Mina Harkers Tagebuch

 

31. Oktober

Wir sind mittags in Veresti angekommen. Der Professor erzählte mir, dass er mich heute Morgen kaum zu hypnotisieren vermochte. Das Einzige, was ich gesagt habe, wäre gewesen: »Dunkel |523|und ruhig.« Er ist jetzt gerade unterwegs, um Wagen und Pferde zu besorgen. Er meinte, wir würden dann später noch Reservepferde dazukaufen, damit wir sie unterwegs wechseln könnten, schließlich haben wir etwas mehr als siebzig Meilen vor uns. Die Landschaft ist lieblich und sehr interessant. Wie herrlich wäre es doch, wenn wir uns unter besseren Umständen an dieser Schönheit erfreuen könnten! Welche Wonne wäre es für Jonathan und mich, gemeinsam dieses Land zu bereisen, hier und dort zu verweilen, um das Volk zu studieren, um etwas über sein Leben und seine Sitten zu erfahren, kurz: unsere Seele und unser Gedächtnis mit all der Farbe und Schönheit dieses wilden, zauberhaften Landes samt seiner malerischen Bewohner zu erfüllen. Aber leider …

 

Später

Dr. van Helsing ist zurück, er hat einen Wagen und Pferde gekauft. Wir wollen nun etwas essen und dann in einer Stunde abreisen. Die Wirtin packt uns gerade einen mächtigen Korb mit Lebensmitteln auf das Gefährt, er scheint für eine Kompanie Soldaten berechnet zu sein. Der Professor hatte sie jedoch dazu ermuntert, da er meint, dass vielleicht eine ganze Woche vergehen könne, bis wir wieder etwas Anständiges zu essen bekämen. Er hat noch eine Menge anderer Dinge besorgt, eine prächtige Kollektion aus Pelzmänteln, Decken und verschiedenen wärmenden Kleidungsstücken. Es besteht keine Gefahr, dass wir frieren werden …

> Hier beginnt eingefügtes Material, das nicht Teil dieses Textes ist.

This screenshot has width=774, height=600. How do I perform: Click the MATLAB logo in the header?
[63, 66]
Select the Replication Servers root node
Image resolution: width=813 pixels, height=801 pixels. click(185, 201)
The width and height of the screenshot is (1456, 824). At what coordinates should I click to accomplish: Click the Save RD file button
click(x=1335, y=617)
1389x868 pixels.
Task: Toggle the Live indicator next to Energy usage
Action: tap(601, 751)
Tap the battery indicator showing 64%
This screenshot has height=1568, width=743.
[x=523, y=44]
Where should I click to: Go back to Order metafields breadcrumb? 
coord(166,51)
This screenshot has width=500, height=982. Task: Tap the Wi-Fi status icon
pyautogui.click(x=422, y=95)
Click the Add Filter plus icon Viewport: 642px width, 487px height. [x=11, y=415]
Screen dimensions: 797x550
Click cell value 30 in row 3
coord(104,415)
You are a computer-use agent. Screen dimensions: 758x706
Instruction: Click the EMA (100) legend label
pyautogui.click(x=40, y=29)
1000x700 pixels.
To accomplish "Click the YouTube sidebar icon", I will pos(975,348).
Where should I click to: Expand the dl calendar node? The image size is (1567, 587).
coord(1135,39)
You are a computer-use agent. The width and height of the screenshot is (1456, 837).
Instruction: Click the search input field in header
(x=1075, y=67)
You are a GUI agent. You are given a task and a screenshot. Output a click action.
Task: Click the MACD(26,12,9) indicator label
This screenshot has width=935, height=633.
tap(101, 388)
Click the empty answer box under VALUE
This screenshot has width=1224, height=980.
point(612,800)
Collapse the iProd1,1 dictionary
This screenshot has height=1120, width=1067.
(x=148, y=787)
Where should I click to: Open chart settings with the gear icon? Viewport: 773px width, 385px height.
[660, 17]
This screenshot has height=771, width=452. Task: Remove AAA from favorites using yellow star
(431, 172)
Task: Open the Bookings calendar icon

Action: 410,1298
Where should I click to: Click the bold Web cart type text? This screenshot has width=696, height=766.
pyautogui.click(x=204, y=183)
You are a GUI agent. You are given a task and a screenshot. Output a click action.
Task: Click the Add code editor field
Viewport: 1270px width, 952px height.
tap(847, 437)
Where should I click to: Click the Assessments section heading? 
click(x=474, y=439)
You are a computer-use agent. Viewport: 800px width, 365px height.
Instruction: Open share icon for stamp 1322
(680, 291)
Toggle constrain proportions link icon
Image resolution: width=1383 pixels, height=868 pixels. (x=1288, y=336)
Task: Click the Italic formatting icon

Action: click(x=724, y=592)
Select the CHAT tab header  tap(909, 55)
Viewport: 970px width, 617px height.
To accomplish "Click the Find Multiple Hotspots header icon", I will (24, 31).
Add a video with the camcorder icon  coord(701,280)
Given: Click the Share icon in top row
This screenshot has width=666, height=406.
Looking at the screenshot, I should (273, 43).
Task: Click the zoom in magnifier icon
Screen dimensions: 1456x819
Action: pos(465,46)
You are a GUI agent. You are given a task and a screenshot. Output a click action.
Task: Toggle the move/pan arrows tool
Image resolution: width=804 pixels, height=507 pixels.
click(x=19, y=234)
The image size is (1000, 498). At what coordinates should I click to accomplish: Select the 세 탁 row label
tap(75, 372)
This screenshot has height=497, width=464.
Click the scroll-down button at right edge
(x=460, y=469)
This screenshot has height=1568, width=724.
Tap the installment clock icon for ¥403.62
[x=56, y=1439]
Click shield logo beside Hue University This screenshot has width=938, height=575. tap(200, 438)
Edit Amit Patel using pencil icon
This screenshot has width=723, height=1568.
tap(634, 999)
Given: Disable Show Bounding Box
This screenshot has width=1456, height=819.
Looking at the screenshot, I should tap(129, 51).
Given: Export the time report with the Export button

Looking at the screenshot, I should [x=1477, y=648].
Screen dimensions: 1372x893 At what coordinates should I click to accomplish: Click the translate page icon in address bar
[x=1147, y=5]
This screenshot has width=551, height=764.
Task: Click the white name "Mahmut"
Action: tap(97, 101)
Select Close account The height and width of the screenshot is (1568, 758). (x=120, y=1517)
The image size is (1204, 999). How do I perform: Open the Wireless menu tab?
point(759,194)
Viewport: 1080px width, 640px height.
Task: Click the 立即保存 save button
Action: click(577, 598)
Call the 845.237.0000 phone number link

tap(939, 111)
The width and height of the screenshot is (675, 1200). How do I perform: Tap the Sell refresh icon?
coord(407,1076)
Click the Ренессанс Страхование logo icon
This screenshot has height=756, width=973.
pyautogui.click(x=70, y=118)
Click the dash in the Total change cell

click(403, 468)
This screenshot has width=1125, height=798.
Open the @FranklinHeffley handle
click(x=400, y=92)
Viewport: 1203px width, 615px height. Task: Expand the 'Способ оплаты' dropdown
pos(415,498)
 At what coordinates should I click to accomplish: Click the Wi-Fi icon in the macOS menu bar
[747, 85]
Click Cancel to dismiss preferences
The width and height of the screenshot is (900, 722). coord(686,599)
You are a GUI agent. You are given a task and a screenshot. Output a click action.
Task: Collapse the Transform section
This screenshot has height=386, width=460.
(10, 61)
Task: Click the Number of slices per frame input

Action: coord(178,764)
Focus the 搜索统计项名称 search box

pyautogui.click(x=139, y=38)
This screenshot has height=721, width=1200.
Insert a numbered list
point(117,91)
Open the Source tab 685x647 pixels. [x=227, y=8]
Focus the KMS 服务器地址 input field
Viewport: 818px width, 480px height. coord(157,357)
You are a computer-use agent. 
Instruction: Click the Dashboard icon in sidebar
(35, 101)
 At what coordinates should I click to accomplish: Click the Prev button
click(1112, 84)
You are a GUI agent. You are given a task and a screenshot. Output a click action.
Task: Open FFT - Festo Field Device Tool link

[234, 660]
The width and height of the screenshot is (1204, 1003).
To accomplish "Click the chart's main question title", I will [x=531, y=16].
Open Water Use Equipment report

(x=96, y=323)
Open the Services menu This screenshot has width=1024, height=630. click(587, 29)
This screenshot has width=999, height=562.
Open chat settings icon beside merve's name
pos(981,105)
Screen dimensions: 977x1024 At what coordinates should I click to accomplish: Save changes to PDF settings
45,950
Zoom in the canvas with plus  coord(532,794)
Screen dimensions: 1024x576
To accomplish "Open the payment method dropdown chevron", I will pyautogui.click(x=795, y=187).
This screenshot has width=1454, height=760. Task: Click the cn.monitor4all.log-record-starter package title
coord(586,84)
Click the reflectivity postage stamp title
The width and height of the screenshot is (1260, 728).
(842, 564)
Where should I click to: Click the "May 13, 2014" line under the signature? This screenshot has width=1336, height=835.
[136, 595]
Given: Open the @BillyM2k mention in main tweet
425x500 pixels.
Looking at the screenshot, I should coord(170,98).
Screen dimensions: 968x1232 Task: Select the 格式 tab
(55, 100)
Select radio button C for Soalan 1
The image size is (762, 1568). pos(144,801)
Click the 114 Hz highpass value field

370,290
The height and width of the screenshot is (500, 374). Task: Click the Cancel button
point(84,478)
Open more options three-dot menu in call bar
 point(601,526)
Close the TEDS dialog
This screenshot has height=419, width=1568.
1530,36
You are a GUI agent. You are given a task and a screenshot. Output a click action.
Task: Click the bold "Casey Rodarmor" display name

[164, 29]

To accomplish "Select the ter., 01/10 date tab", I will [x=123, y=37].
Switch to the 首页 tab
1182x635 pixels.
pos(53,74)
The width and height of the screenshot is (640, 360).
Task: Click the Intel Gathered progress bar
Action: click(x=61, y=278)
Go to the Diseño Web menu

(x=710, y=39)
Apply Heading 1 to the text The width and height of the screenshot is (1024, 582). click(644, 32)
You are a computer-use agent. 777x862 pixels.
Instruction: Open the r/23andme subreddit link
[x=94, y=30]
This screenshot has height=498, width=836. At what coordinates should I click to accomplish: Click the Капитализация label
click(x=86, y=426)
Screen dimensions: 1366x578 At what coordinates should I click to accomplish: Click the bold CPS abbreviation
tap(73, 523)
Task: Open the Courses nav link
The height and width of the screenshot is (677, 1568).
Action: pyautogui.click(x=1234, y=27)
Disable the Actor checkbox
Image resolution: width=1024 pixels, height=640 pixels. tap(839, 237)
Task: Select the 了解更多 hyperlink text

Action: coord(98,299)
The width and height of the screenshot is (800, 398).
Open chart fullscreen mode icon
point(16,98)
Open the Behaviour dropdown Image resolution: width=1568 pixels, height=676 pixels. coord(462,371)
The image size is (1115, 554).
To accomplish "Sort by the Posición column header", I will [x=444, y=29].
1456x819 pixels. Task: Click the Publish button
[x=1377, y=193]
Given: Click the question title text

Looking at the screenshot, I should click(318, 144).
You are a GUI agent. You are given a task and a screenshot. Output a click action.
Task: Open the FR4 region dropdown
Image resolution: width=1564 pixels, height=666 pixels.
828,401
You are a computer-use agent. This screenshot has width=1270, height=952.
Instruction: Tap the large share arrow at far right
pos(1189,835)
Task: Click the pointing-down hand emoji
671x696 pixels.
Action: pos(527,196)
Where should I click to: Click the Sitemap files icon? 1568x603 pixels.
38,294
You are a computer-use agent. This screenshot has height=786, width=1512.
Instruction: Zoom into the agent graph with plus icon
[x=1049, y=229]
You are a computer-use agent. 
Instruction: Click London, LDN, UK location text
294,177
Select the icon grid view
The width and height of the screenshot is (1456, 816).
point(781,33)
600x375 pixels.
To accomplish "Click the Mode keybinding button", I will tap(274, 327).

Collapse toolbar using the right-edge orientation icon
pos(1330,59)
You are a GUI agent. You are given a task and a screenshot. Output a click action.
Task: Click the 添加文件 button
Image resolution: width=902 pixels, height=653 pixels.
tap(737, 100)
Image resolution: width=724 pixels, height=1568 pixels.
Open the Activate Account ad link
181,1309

Wir brechen gleich auf. Ich wage es nicht, mir vorzustellen, was uns alles zustoßen könnte. Wir sind wirklich in Gottes Hand. Er allein weiß, was die Zukunft birgt, und ich flehe ihn aus der Tiefe meiner traurigen Seele an, dass er meinen geliebten Mann beschützen möge. Was auch immer kommen mag, Jonathan soll wissen, dass ich ihn mehr liebe und verehre, als Worte imstande sind, es auszudrücken. Mein letzter und innigster Gedanke wird ihm gelten.